> [Tasks to perform]
1. In the passage about Chinese banquet customs, reproduce word for word the part that begins with the words containing "Recently, I attended" and ends with "not given lightly.".
2. According to the passage about Chinese banquet customs, which seat at a round table is usually reserved for the most important attendee?
3. Extend the passage about Chinese banquet customs, picking up after its final sentence.

> [Passage to read]
Recently, I attended an official Chinese banquet for 7000 guests here in Southern California. It was a dinner recognizing the high achieving participants in the largest Chinese incentive travel group to ever visit the US. I was seated at the head table – a setting that sat 30 people! This honor and recognition was not given lightly.

The head table was populated by the group’s key executives. I was seated to the right of the chairman and the former Chilean President. How did this come about? It was in recognition of my relationship with the Chinese tourism industry that reaches back decades. Our hosts were simply giving “face” to a long-time friend. It was an honor and I was deeply appreciative.

Like most occasions, dining in the Chinese culture has its protocols. Take seating arrangements. Aside from indicating hierarchy, seating arrangements give “face” to attendees, especially those who are guests of the host. At a round table, the seat directly facing the door is usually reserved for the most important or highest level attendee—whether or not he or she is host. The second highest level attendee sits to the left of the highest and the third highest level attendee sits to the right of the highest level attendee. From there, the seating continues with left taking precedence over right when distance is equal.

Toasting also has its “rules of the road.” Usually, the host offers an initial toast to the group as a signal that the meal is starting. After several rounds of toasting, you should toast back at least once to the host and party. As you make your toast, be sure that your glass touches a lower part of the others’ glasses, taking care not to touch the bottom of anyone’s glass.

> [Given data]
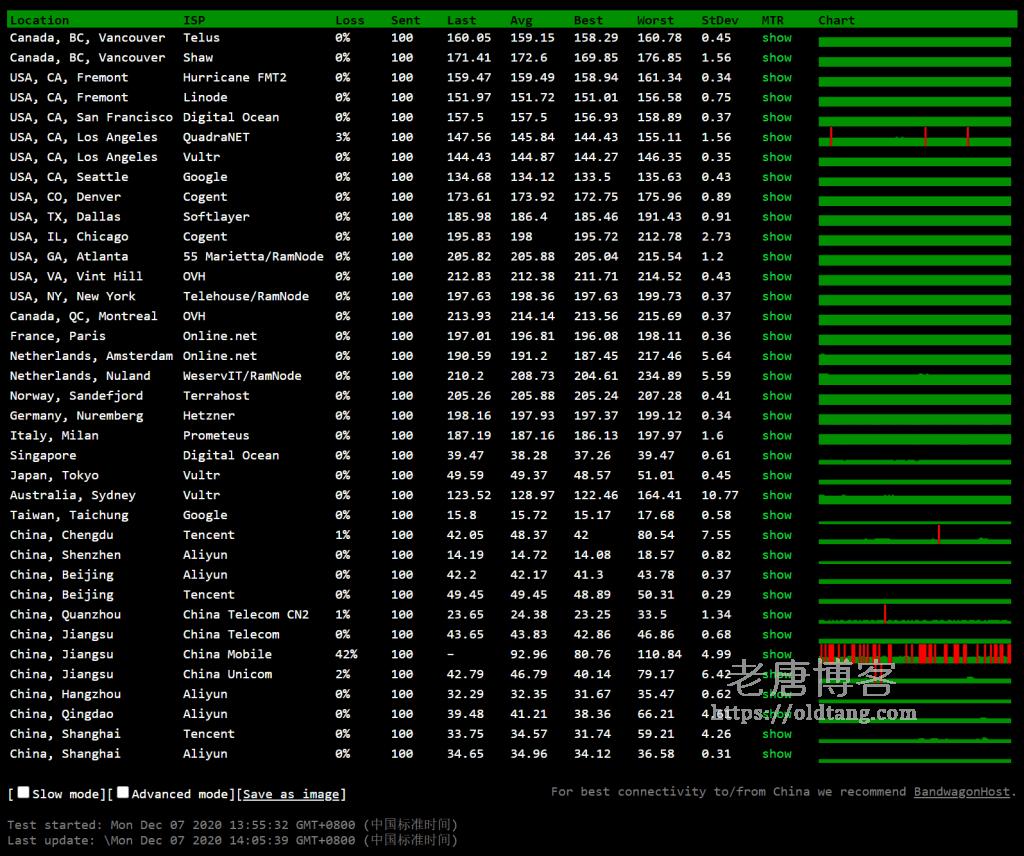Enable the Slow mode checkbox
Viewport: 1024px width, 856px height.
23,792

> [Results]
1.
Recently, I attended an official Chinese banquet for 7000 guests here in Southern California. It was a dinner recognizing the high achieving participants in the largest Chinese incentive travel group to ever visit the US. I was seated at the head table – a setting that sat 30 people! This honor and recognition was not given lightly.

2. The seat directly facing the door.

3.
As the dinner winds down, take your cue from the host. He or she will signal an end; and, if you are invited to linger after dinner, take advantage of this additional chance to further develop the relationship in a social setting.

Finally, plan to bring a small, inexpensive gift, but with significant meaning and appropriate to the occasion, for the host and his party.

As China globalizes its economy and plays an ever larger role on the world stage, business in China will more likely be conducted in its secondary and tertiary cities where it likely will follow local traditions. It will be even more critical for you to develop ”guanxi” with your potential partners. Remember, to be successful doing business in China has little to do with your power point presentation, the company you represent or your wardrobe. It depends on the “guangxi” you forge and who you build this relationship with. And even though, today, expansive and expensive dinners are being scrutinized in China because of the perception that these can be a form of a bribe, there still remains no better venue for building a relationship than over a good dinner – no matter where you are, but especially in China.